Cinema Houston: From Nickelodeon to Megaplex
- Author: David Welling
- Language: English
- Genre: Non-fiction
- Publisher: University of Texas Press
- Publication date: 2007
- Publication place: United states
- Pages: 256

= Cinema Houston =

2007 book by David Welling

Cinema Houston: From Nickelodeon to Megaplex is a 2007 book by David Welling and published by the University of Texas Press. It, with 256 pages, discusses historic movie theaters, of multiple varieties, in the city of Houston. According to Ron Briley, a teacher at Sandia Preparatory School who wrote a review for the Southwestern Historical Quarterly, the book is "essentially a nostalgic volume in which Welling laments that in its rapid urban development Houston destroyed many of the lavish movie palaces which once dotted the city's downtown landscape." According to Aaron Carpenter, an undergraduate student at Duke University who wrote a review published in Cite: The Architecture + Design Review of Houston, the author shows his passion for the subject and that the book does not always have a tone of melancholy.

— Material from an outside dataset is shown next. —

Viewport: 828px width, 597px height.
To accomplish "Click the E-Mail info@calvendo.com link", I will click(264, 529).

Welling had the following steps in his research: he checked opening and closing dates and variations of names in directories published by the city government, then consulted newspapers-the Houston Chronicle and Houston Post-to clarify particular dates. Welling went to branches of the Houston Public Library to get copies of photographs of the theaters. Welling stated that the majority of the information he received came from the latter and that establishing the exact dates that a theater opened and/or closed was "the most time consuming" aspect of his research.

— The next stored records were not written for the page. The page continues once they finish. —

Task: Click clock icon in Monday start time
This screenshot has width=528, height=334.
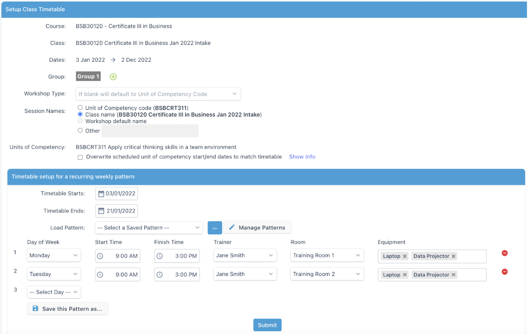Action: [x=100, y=256]
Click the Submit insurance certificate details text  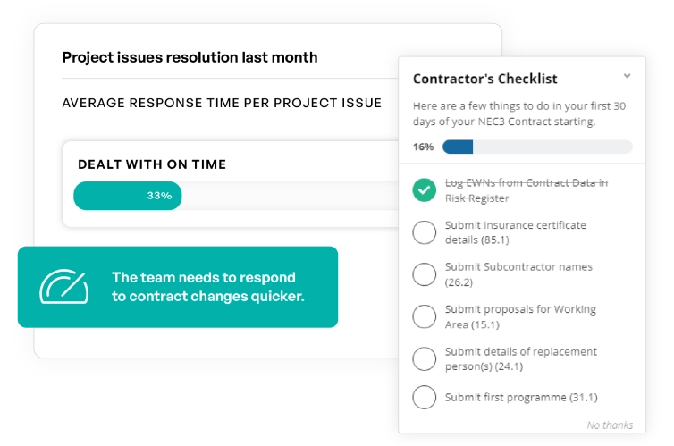point(516,232)
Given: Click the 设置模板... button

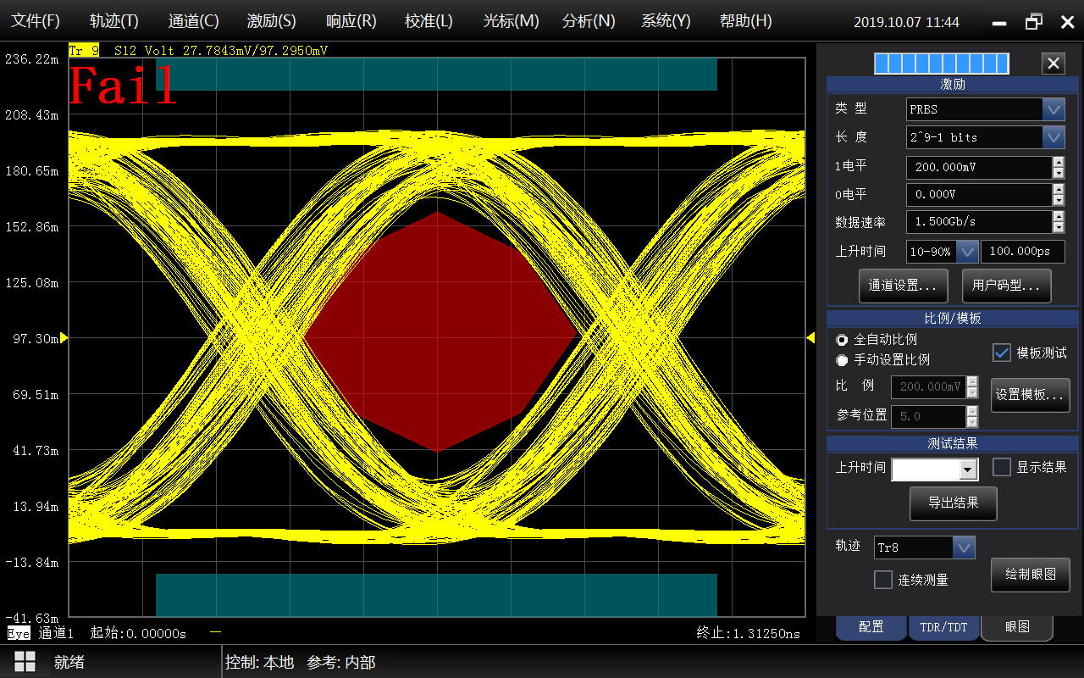Looking at the screenshot, I should coord(1030,395).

The book has some discussion of theaters catering to arthouse cinema while most of the space is devoted to facilities for mainstream films.

Briley wrote that by providing a chronology for the "thumbnail sketches", the author had "[made] a good effort
to place the cinema of Houston in historical context". Briley added that the work "is more descriptive than analytical".

The now-demolished Metropolitan Theatre is on the cover.

==Reception==
Carpenter concluded that the book "is fascinating, providing so much material for nostalgic reminiscences it is almost overwhelming."